Zoran Jankovic

Personal information
- Place of birth: Belgrade, SFR Yugoslavia

Managerial career
- Years: Team
- 1989-1990: BSK Batajnica
- 1996: Vanier Cheetahs
- 1997: Vermont Voltage
- 2000: Montreal Impact
- 2001: Montreal Dynamites

= Zoran Jankovic (football manager) =

Yugoslavian former football manager

Zoran Jankovic is a Yugoslavian former football manager who managed most notably in the USL A-League.

== Managerial career ==
Jankovic was born in Belgrade and emigrated to Montreal, Canada in 1991. Previously in Yugoslavia, he served as the manager for FK BSK Batajnica in the 1989-90 season. Once in Canada, he managed in the Ligue de Soccer Elite Quebec with Jean-Talon Rosemont. In 1996, he was named the men's soccer team head coach for Vanier College.

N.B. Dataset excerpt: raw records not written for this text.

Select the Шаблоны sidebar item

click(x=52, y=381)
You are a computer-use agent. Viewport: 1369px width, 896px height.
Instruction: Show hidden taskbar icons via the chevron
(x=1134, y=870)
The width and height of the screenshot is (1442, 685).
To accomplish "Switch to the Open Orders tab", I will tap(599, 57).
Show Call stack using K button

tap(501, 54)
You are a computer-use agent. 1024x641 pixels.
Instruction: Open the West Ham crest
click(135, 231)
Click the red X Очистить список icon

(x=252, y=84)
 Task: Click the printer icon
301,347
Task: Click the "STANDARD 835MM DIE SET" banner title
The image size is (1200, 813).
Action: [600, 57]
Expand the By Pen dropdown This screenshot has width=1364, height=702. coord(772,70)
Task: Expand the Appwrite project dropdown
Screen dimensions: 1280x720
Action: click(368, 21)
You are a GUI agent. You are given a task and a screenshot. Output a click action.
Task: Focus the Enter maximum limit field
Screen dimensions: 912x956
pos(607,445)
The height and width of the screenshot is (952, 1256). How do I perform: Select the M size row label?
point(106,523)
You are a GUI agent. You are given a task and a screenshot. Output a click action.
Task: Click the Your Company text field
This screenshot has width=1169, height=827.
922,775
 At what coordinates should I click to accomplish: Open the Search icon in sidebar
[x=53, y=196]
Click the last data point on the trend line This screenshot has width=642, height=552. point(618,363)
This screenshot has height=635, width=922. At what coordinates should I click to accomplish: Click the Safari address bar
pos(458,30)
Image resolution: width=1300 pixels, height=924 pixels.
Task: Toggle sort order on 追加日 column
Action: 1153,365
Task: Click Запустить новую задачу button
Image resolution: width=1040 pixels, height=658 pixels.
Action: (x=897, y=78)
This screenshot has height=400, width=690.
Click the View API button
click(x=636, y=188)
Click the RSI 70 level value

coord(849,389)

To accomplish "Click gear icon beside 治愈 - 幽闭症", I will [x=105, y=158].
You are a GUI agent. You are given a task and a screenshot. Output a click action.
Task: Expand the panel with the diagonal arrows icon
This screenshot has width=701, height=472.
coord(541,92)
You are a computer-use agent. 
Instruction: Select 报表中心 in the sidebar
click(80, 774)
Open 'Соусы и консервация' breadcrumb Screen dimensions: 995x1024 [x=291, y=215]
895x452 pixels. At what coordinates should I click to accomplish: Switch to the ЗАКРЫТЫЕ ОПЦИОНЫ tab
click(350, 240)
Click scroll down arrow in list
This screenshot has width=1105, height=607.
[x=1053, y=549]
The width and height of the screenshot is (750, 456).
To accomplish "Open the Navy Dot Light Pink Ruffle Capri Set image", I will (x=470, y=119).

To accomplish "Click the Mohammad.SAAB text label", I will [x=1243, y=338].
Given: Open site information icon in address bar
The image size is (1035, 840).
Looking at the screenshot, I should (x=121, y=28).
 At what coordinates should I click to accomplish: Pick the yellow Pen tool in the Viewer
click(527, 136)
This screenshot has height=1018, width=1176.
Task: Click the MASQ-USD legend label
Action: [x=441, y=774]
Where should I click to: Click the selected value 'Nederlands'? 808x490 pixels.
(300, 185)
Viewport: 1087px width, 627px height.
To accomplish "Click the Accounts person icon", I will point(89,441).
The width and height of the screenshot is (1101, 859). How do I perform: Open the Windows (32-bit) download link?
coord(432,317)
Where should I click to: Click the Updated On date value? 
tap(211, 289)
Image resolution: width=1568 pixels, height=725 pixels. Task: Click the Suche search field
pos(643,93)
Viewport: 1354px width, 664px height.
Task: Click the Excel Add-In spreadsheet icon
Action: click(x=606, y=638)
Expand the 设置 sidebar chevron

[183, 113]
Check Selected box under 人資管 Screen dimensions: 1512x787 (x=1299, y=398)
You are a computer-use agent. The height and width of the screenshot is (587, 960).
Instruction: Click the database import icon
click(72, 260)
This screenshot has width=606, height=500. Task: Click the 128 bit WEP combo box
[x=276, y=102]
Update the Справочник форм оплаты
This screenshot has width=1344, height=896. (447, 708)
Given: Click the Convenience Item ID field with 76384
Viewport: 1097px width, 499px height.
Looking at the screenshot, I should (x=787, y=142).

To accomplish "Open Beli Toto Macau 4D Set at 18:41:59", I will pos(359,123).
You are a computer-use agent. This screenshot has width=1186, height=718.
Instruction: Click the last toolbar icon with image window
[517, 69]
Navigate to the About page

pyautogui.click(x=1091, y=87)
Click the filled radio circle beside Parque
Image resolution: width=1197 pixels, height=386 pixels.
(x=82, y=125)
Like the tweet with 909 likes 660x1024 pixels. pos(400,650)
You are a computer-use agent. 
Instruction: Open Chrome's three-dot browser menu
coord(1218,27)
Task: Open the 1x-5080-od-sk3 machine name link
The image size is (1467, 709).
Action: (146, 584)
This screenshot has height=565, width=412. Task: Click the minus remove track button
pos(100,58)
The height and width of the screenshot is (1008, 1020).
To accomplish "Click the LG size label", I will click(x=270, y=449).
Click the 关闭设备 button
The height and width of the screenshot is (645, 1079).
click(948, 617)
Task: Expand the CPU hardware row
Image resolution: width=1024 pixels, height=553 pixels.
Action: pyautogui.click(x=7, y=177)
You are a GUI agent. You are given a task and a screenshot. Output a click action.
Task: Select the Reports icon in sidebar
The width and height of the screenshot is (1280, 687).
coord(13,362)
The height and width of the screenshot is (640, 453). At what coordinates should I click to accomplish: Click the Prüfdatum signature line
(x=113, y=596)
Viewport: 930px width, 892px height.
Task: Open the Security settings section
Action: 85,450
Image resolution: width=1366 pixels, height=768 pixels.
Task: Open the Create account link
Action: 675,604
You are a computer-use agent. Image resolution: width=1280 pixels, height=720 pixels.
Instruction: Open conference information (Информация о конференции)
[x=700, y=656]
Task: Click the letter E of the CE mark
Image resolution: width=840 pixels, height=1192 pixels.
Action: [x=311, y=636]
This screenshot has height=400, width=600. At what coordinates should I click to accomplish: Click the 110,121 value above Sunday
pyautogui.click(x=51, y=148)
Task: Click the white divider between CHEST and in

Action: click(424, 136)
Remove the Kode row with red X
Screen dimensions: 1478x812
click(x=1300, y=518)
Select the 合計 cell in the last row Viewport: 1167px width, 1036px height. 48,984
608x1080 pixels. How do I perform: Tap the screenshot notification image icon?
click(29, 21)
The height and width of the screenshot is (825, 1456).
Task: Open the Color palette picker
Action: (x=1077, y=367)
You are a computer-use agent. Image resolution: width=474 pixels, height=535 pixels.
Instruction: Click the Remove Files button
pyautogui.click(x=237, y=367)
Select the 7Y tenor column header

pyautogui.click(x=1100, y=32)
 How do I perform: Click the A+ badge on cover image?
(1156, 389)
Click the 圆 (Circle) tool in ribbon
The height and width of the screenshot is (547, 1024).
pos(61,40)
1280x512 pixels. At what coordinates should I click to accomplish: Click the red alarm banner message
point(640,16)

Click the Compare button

In 1997, he coached the Vermont Voltage in the USISL D-3 Pro League. In 2000, he was appointed the head coach for the Montreal Impact in the USL A-League. During his tenure with Montreal, he brought in several imports such as Darko Kolić, Dejan Gluščević, and signed several younger players. After four matches, he was dismissed from his position due to a poor start to the season.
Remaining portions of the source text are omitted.